Good ideas can come from anywhere

Sandra ClarkKnox Notes

Keel Hunt, Nashville reporter of a certain age, writes about the Christmas bombing of Nashville’s “Market Street.” It’s long, but worth the read. First and Second Avenues have always been the work of many hands. This zone was Nashville’s first distribution center. In some of these buildings there are still signs of the mule-drawn carts that unloaded goods from steamboats on the Cumberland. In fact, several of the buildings with Victorian-era fronts on Second still have river frontage onto First Avenue for just this purpose, just down the hill from Fort Nashborough. … And on Christmas morning, in a single senseless act, this section of our city that’s on the National Register of Historic Places was shattered, scorched, or some of it outright ruined. We need to build it back. … Around this hybrid planning table, we won’t need the designers of more steel-and-glass boxes, thank you, but people who appreciate where Nashville came from and thus how to make “Market Street” live again. Good ideas can come from anywhere.

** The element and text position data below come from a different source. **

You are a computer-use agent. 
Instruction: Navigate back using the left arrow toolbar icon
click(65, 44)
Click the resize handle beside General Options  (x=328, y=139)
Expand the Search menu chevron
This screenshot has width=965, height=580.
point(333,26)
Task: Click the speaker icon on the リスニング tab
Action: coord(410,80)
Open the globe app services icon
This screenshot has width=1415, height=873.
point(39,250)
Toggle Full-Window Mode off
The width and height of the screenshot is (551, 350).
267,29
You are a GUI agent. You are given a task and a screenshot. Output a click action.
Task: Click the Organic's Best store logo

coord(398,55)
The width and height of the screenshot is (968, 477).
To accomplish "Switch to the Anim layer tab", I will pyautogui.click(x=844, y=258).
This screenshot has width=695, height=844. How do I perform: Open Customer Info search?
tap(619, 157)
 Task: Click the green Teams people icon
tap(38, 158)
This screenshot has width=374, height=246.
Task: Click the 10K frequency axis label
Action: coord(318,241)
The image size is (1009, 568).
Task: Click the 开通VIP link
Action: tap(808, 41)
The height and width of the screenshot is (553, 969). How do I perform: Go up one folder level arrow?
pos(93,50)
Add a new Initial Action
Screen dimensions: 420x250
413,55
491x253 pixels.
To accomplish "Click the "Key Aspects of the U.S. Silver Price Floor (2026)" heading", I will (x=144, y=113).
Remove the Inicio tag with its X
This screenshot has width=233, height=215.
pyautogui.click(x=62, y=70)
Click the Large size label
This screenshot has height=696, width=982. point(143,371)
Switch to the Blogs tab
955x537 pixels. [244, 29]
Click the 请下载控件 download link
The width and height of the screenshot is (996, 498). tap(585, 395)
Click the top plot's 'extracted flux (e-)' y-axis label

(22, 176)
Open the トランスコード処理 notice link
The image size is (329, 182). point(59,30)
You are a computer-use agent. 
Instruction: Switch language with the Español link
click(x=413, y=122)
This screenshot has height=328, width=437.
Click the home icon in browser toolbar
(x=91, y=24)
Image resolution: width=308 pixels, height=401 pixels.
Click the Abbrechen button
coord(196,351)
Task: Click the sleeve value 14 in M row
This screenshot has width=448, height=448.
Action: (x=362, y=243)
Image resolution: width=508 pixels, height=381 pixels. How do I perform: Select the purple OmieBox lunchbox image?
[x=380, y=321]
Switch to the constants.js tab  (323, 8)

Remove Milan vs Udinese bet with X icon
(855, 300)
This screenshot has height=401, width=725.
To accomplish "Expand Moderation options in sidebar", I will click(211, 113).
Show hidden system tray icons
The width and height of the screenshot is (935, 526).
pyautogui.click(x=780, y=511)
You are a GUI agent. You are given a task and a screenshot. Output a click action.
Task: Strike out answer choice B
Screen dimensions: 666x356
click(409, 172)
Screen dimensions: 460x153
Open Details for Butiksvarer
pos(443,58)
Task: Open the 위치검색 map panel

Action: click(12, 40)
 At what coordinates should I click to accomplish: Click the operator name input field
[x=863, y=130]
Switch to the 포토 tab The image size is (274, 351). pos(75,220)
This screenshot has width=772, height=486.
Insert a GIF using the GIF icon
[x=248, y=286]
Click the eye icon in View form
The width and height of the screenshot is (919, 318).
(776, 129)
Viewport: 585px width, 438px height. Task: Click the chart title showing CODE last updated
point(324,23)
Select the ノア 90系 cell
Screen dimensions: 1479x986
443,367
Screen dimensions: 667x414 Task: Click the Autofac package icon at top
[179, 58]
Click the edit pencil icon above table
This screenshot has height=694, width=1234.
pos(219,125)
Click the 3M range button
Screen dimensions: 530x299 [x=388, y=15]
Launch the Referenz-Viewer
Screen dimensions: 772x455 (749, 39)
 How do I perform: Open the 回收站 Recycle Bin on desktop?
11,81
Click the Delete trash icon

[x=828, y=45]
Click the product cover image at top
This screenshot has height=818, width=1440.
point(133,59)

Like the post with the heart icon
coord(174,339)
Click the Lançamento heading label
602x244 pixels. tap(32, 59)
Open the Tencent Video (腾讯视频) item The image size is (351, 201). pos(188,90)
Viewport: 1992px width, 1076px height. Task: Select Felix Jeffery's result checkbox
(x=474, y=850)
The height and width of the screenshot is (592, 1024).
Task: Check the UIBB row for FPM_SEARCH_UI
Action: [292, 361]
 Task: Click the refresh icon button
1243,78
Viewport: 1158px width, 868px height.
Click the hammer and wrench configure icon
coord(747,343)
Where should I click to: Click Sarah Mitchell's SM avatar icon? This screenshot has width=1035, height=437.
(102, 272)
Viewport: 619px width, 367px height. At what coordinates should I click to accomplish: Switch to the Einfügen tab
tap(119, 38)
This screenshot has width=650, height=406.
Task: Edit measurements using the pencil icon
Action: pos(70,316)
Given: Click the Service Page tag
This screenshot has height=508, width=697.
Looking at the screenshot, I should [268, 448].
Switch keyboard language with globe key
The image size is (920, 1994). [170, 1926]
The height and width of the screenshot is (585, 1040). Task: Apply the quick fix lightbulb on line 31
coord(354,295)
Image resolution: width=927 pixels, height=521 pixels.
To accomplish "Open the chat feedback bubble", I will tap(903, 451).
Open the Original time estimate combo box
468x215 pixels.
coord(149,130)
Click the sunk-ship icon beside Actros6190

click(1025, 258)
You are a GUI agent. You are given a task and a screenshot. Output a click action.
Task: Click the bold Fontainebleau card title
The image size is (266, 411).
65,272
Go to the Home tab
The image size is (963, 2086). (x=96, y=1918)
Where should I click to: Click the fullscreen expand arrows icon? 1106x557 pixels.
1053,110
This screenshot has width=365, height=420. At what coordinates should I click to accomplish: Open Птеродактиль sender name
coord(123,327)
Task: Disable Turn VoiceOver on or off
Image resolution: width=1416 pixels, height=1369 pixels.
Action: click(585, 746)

Peggy Noonan, writing in the Wall Street Journal, speaks of the awfulness of 2020: Walk any city or town now, and there’s an unforgivingly targeted nature to this catastrophe. It’s not only “job loss” or even dream loss; small businesses are the beating heart of everything. Salons, restaurants, shoe stores—they’re where people go and gather. They keep the streets alive. They need support.